Tandaseru – Kendaraan pemudik mulai memadati ruas Tol Cikampek pada Selasa (12/6/2018) malam. Volume kendaraan mengular sepanjang 10 kilometer dari Gerbang Tol Cikarang Utama KM29 hingga Rest Area KM39.

Kondisi ini dipicu peningkatan volume kendaraan dari arah Jakarta menuju Cikampek setelah waktu berbuka puasa sekitar pukul 18.00 WIB, ditambah antrean kendaraan yang keluar masuk di Rest Area KM39.

PT Jasa Marga Jakarta-Cikampek memantau antrean kendaraan di GT Cikarang Utama mencapai 500 meter dan kepadatan berlanjut hingga Rest Area KM39 setelah Cikarang Utama.

“Kondisi lalu-lintas hingga pukul 21.00 WIB terjadi kepadatan menjelang GT Cikarang Utama hingga rest area KM39 Karawang,” kata petugas pusat informasi lalu lintas PT Jasa Marga Jakarta-Cikampek Ahmadi di Bekasi.

Namun, Humas PT Jasa Marga Jakarta-Cikampek Irwansyah mengatakan kepadatan itu masih dalam kondisi wajar karena tidak sampai mengakibatkan kendaraan berhenti total.
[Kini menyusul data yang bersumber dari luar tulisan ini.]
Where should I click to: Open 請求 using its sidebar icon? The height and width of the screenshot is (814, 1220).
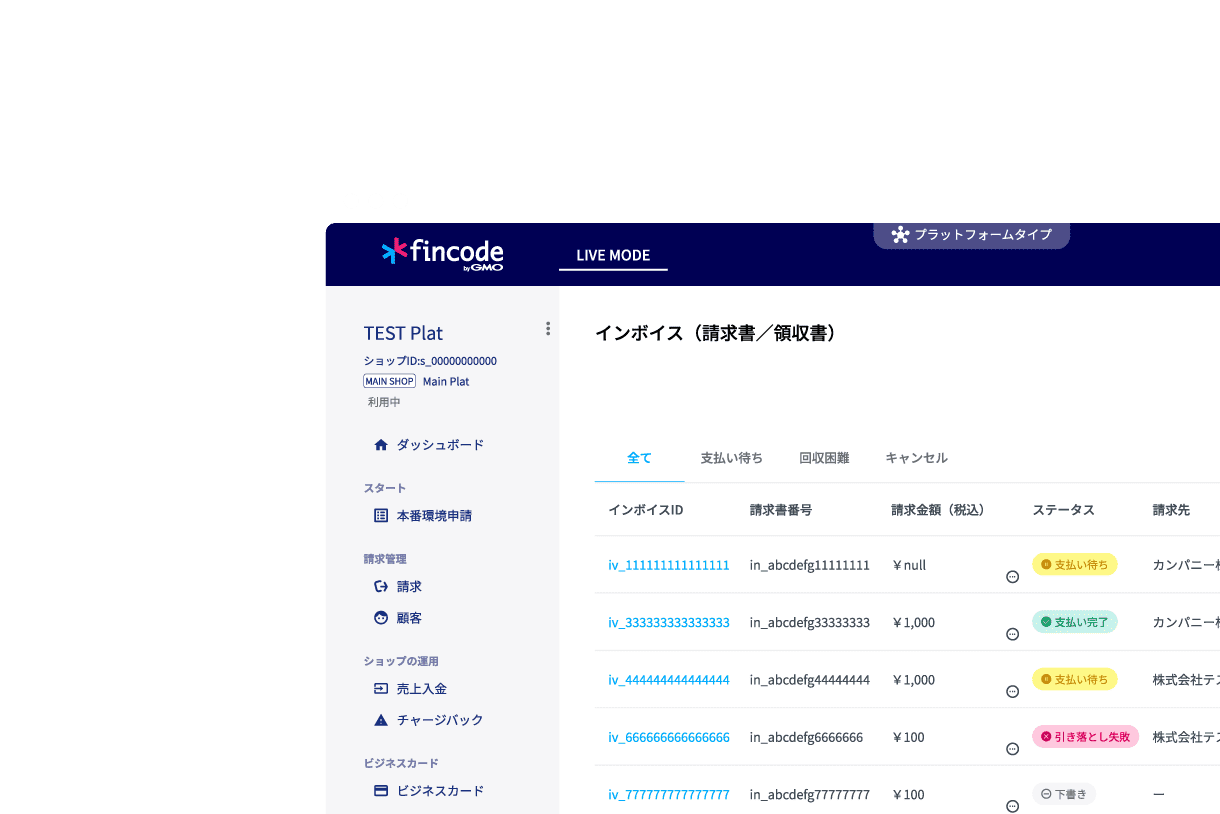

“Kami belum memutuskan untuk rekayasa lalin contra flowsesuai diskresi kepolisian, sebab kecepatan rata-rata kendaraan di tol masih berkisar 80 km/jam. Kalau sudah di bawah indikator itu, baru diterapkan rekayasa lalin, ” ujarnya.

Untuk mengatasi kemacetan di sekitar GT Cikarang Utama, pihaknya mengalihkan arus kendaraan menuju GT Cikarang Barat 1 menyisiri jalur samping Cikarang Utama dan kembali masuk di GT Cikarang Barat.

Jasa Marga memperkirakan 92.229 kendaraan akan meninggalkan Ibu Kota melalui GT Cikarang Utama pada H-3 atau Selasa (12/6/2018) atau meningkat 37 persen dibandingkan dengan kondisi lalu lintas normal.